We prep each tote by enclosing it in a heated jacket. Like any fatty substance, hemp crude oil gets thick and hard to pour when cold. We heat the tote and the material within, lowering the crude’s viscosity so we can pump it out and begin the distillation process.
Put simply, distillation is the process of separating a liquid mixture into components by precise boiling and condensation. In the case of our hemp crude, we carefully monitor the temperature and pressure to boil out our remaining ethanol so that only our solvent-free, full spectrum hemp extract remains. This process also decarboxylates the oil. Decarboxylation is an essential step in producing our full spectrum hemp extract, and entails exposure to temperatures up to 130 °C under vacuum conditions. When you decarboxylate, you essentially activate those cannabinoids that otherwise wouldn’t be bioavailable.
After several hours of distillation, we finally have an oil that is ready for consumption. The resulting liquid is our full spectrum hemp extract that is the lifeblood of many of our products, including tinctures.
The next step - making Cannabinoid-Rich Distillate
The work of our distillation team doesn’t stop there. Many of our products require additional refinement in order to create the formulations that our customers know and love. So while some of that full spectrum hemp extract is ready to be shipped to Portland to be mixed into finished products — some of it stays in Seattle for additional refinement.
This additional distillation fractionates out cannabinoids, effectively removing both the volatile plant compounds (i.e. terpenes) that give the oil its characteristic fragrance, as well as the non-volatile components that give it the characteristic dark, molassy color. Through this process we can produce a more consistent cannabinoid-rich oil for certain products — like our topicals.
There are many variables from harvest lot to harvest lot, and that variation affects how things are processed downstream. In order to ensure consistency in the output, our team must fine-tune parameters to account for this. The product will have far less terpene content than our full spectrum hemp extract but is still full spectrum and rich in cannabinoids — including CBD, THC, CBG, CBC — with a golden amber hue.

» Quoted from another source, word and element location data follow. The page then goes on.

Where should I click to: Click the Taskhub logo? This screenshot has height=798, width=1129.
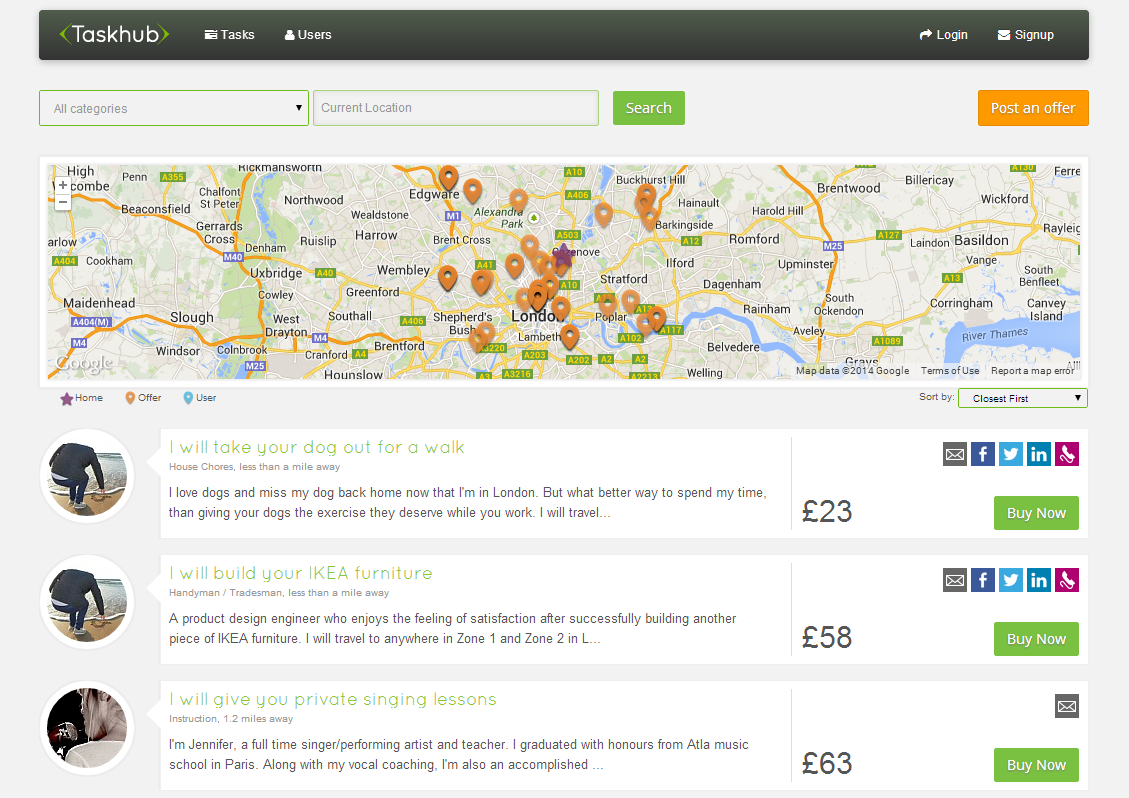[x=113, y=34]
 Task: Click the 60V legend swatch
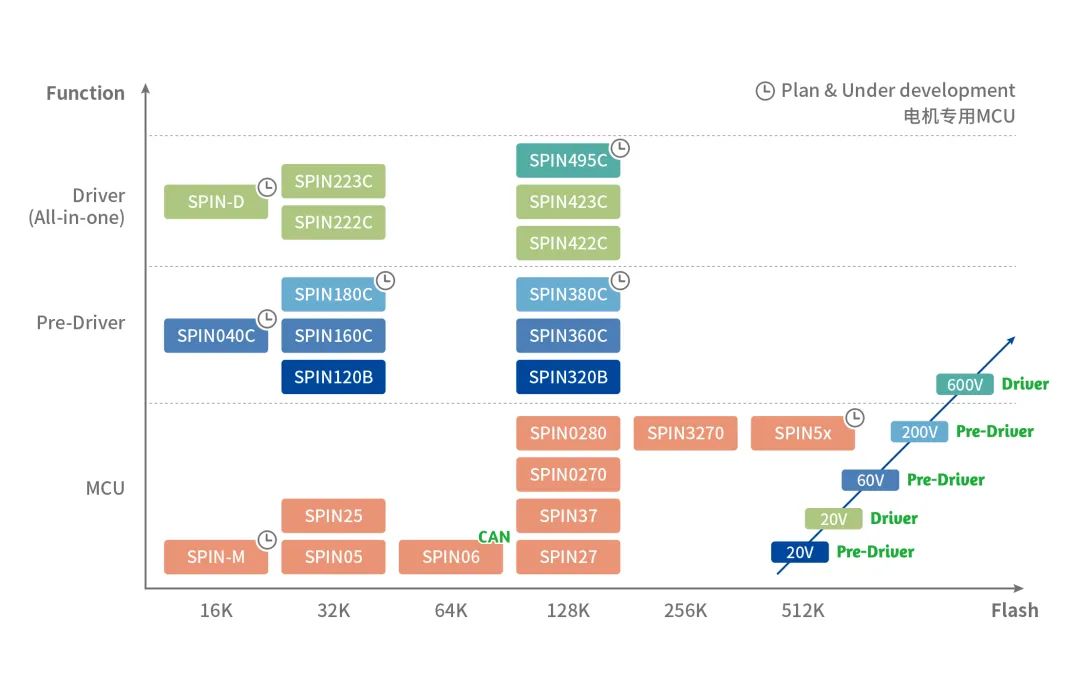click(x=870, y=480)
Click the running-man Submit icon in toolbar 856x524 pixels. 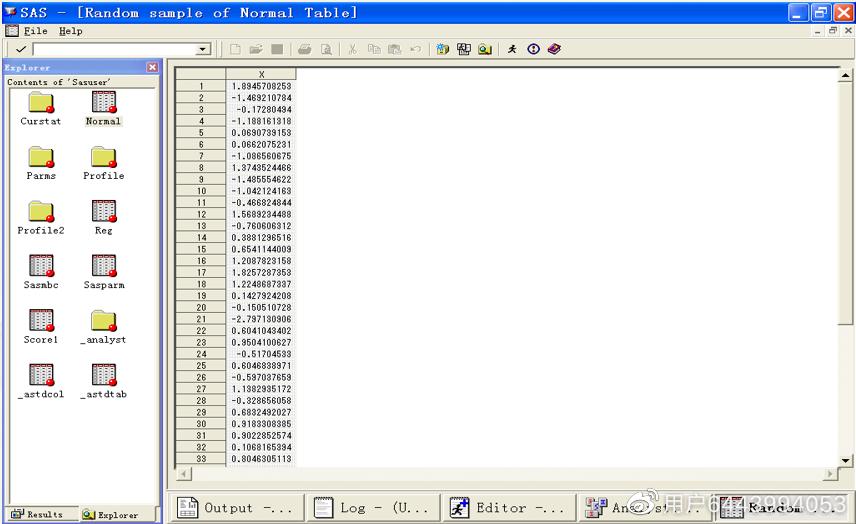(x=512, y=49)
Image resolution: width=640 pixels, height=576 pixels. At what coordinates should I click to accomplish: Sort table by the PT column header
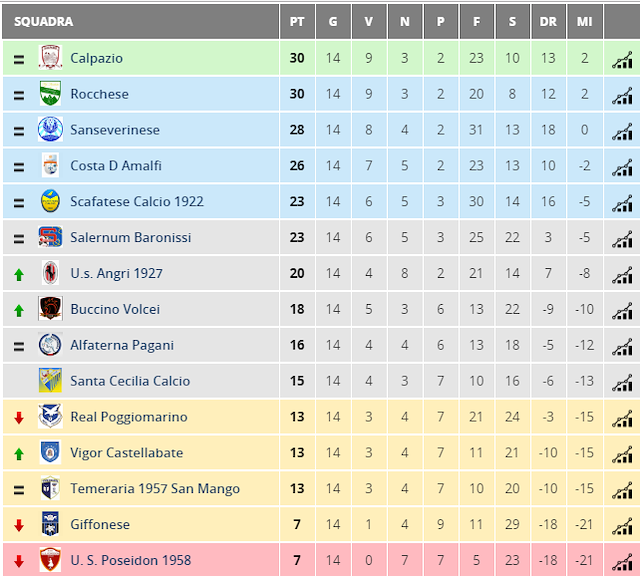[297, 21]
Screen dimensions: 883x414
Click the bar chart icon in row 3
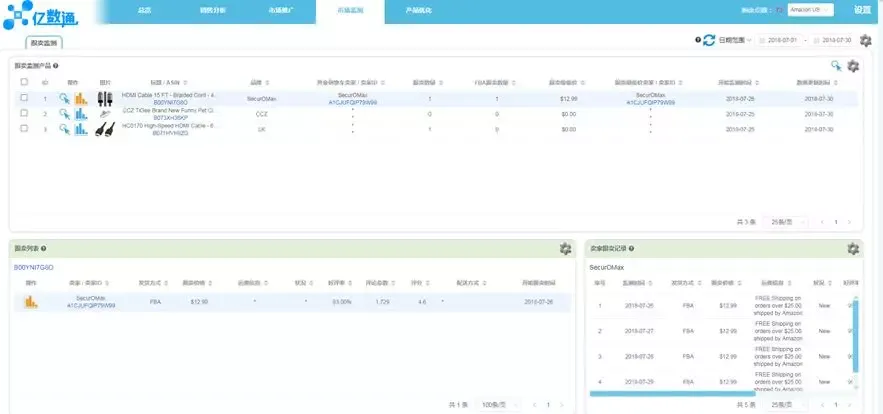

Final processing - Purification by Crystallization
The final step of refinement we take for our products is crystallization. Making the fluffy, pure isolate requires dissolving our cannabinoid-rich distillate in a nonpolar solvent. Processing the solution at specific temperatures causes the dominant cannabinoid in the mixture to precipitate. As the target cannabinoid precipitates, these molecules come together to form crystals. Soon the crystallization reactor is filled with a “slurry”, a suspension of cannabinoid crystals in a solution of solvent and impurities. We filter off these crystals and clean them up before removing them from the reactor, after which any remaining solvent is removed in our vacuum drying oven. We then package the isolate in barrels and ship it to Portland for use in our isolate products.
Testing, testing testing
An important step, or series of steps, throughout this complex process of extraction and distillation is internal testing. We take great pride in making sure that our oils are safe, potent, and far-exceed the required safety thresholds of metals or pesticides. Testing is also strategic, it allows us to look at the cannabinoid profiles of our concentrates in order to determine appropriate product matches and gives us a chance to test out small-scale formulations in order to preview the products we intend to make at production-scale. And it enables us to ensure that all the products we make start with the most efficacious, highest quality hemp extracts on the market.